• **THE TASK**
Would you return the entries exactly, with every line intact?
--
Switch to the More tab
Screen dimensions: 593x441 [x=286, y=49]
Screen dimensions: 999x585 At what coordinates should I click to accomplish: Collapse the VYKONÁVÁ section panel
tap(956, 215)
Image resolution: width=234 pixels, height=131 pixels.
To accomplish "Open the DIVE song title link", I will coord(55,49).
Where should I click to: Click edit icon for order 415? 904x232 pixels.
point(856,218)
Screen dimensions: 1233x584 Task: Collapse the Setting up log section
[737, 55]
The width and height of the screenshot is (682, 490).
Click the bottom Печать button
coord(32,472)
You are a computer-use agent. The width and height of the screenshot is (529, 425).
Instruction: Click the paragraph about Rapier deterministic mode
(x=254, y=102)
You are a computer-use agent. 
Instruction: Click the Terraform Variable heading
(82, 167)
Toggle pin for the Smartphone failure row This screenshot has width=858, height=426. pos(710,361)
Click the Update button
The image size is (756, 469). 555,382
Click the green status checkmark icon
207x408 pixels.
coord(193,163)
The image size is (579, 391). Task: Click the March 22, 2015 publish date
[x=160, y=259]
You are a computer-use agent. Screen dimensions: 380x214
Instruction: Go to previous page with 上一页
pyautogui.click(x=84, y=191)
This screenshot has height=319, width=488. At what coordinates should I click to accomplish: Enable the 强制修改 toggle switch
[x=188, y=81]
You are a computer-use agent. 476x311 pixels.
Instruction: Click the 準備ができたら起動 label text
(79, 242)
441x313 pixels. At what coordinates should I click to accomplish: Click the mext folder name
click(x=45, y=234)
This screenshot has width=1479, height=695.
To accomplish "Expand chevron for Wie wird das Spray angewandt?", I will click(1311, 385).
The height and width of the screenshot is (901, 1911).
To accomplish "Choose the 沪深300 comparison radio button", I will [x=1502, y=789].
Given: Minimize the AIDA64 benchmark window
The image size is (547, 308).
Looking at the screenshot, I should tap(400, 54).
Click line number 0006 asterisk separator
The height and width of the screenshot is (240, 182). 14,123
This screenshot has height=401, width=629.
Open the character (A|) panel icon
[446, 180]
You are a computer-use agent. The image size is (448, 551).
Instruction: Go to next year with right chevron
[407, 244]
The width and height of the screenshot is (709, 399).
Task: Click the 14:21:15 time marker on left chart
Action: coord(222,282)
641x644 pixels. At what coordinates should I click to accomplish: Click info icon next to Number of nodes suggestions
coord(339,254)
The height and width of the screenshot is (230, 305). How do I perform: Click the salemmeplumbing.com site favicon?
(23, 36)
--
• **RESPONSE TO THE TASK**
Switch to the More tab
Screen dimensions: 593x441 [x=286, y=49]
Screen dimensions: 999x585 At what coordinates should I click to accomplish: Collapse the VYKONÁVÁ section panel
tap(956, 215)
Image resolution: width=234 pixels, height=131 pixels.
To accomplish "Open the DIVE song title link", I will coord(55,49).
Where should I click to: Click edit icon for order 415? 904x232 pixels.
point(856,218)
Screen dimensions: 1233x584 Task: Collapse the Setting up log section
[737, 55]
The width and height of the screenshot is (682, 490).
Click the bottom Печать button
coord(32,472)
You are a computer-use agent. The width and height of the screenshot is (529, 425).
Instruction: Click the paragraph about Rapier deterministic mode
(x=254, y=102)
You are a computer-use agent. 
Instruction: Click the Terraform Variable heading
(82, 167)
Toggle pin for the Smartphone failure row This screenshot has width=858, height=426. pos(710,361)
Click the Update button
The image size is (756, 469). 555,382
Click the green status checkmark icon
207x408 pixels.
coord(193,163)
The image size is (579, 391). Task: Click the March 22, 2015 publish date
[x=160, y=259]
You are a computer-use agent. Screen dimensions: 380x214
Instruction: Go to previous page with 上一页
pyautogui.click(x=84, y=191)
This screenshot has height=319, width=488. At what coordinates should I click to accomplish: Enable the 强制修改 toggle switch
[x=188, y=81]
You are a computer-use agent. 476x311 pixels.
Instruction: Click the 準備ができたら起動 label text
(79, 242)
441x313 pixels. At what coordinates should I click to accomplish: Click the mext folder name
click(x=45, y=234)
This screenshot has width=1479, height=695.
To accomplish "Expand chevron for Wie wird das Spray angewandt?", I will click(1311, 385).
The height and width of the screenshot is (901, 1911).
To accomplish "Choose the 沪深300 comparison radio button", I will [x=1502, y=789].
Given: Minimize the AIDA64 benchmark window
The image size is (547, 308).
Looking at the screenshot, I should tap(400, 54).
Click line number 0006 asterisk separator
The height and width of the screenshot is (240, 182). 14,123
This screenshot has height=401, width=629.
Open the character (A|) panel icon
[446, 180]
You are a computer-use agent. The image size is (448, 551).
Instruction: Go to next year with right chevron
[407, 244]
The width and height of the screenshot is (709, 399).
Task: Click the 14:21:15 time marker on left chart
Action: coord(222,282)
641x644 pixels. At what coordinates should I click to accomplish: Click info icon next to Number of nodes suggestions
coord(339,254)
The height and width of the screenshot is (230, 305). How do I perform: Click the salemmeplumbing.com site favicon?
(23, 36)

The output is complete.